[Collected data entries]

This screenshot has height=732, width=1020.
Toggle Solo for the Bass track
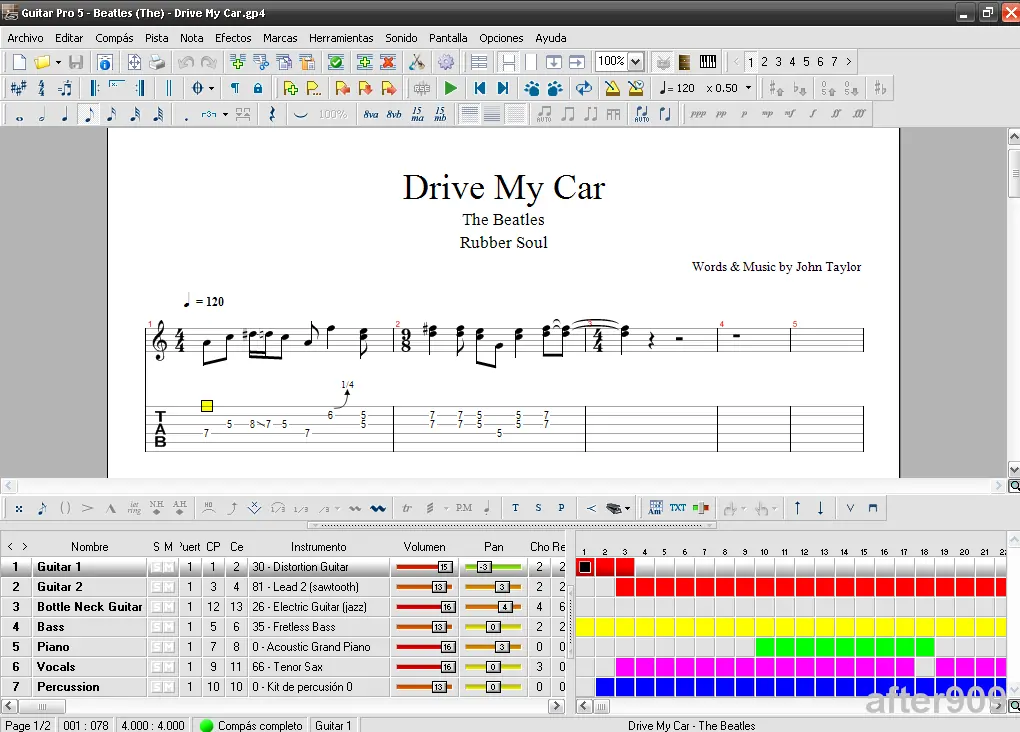(156, 627)
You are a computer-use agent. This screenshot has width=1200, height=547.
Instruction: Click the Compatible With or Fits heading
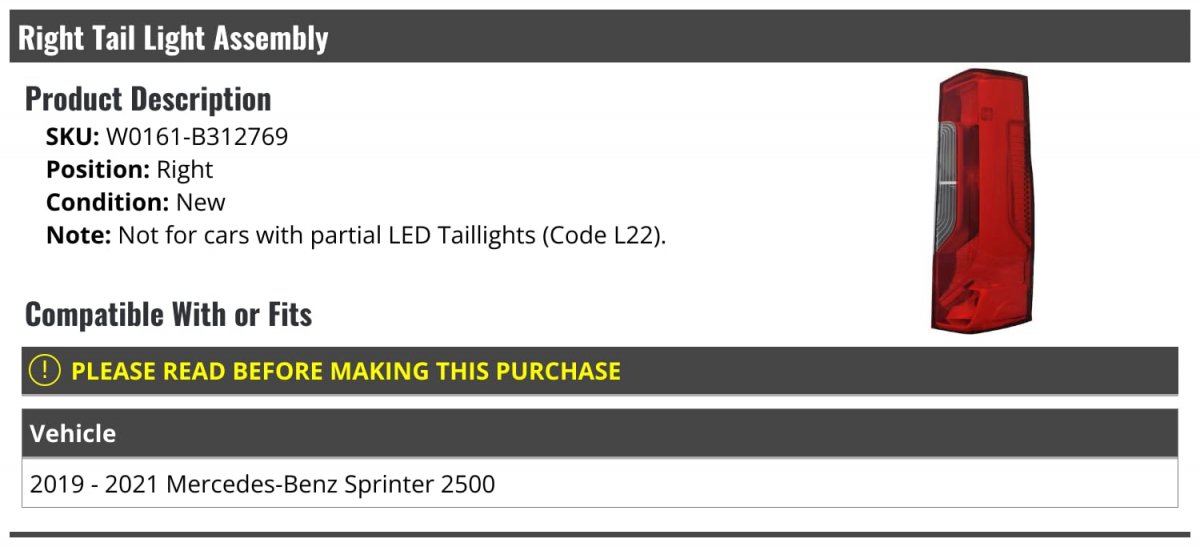click(x=168, y=314)
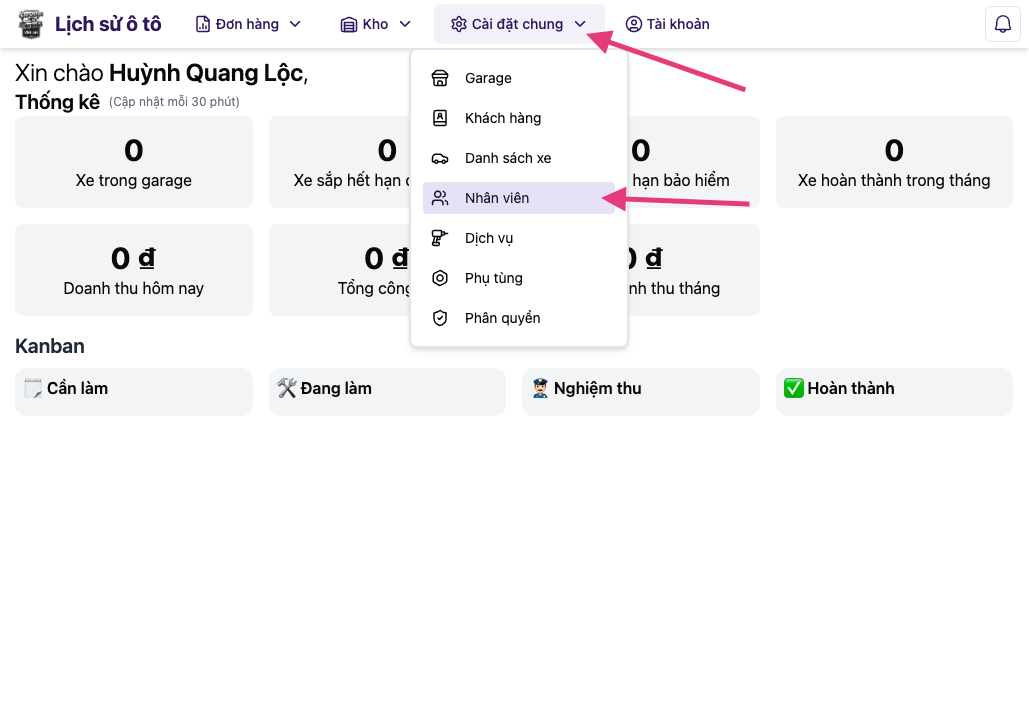This screenshot has height=706, width=1029.
Task: Collapse the Cài đặt chung chevron
Action: pos(580,24)
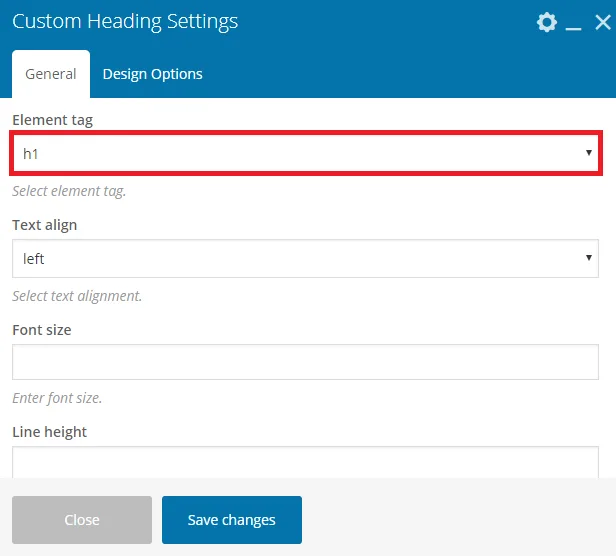
Task: Click the Text align label
Action: point(45,225)
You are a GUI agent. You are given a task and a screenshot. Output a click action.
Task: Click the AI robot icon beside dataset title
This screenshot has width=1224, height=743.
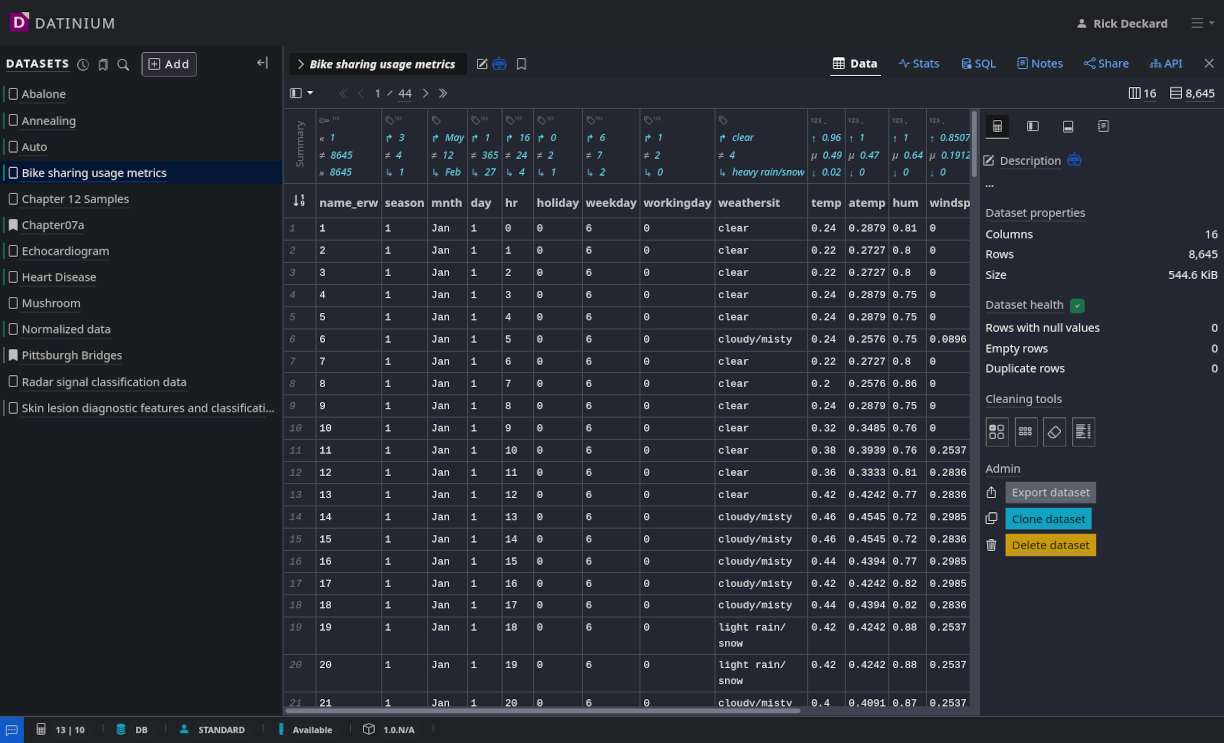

* **ASSIGNED TASK**
The entries above need to be repeated in full, word for word. Skip the images.

* **YOUR RESPONSE**
This screenshot has height=732, width=1020.
Toggle Solo for the Bass track
(156, 627)
You are a computer-use agent. This screenshot has width=1200, height=547.
Instruction: Click the Compatible With or Fits heading
click(x=168, y=314)
This screenshot has height=706, width=1029.
Task: Collapse the Cài đặt chung chevron
Action: pos(580,24)
Task: Click the Text align label
Action: point(45,225)
You are a GUI agent. You are given a task and a screenshot. Output a click action.
Task: Click the AI robot icon beside dataset title
This screenshot has width=1224, height=743.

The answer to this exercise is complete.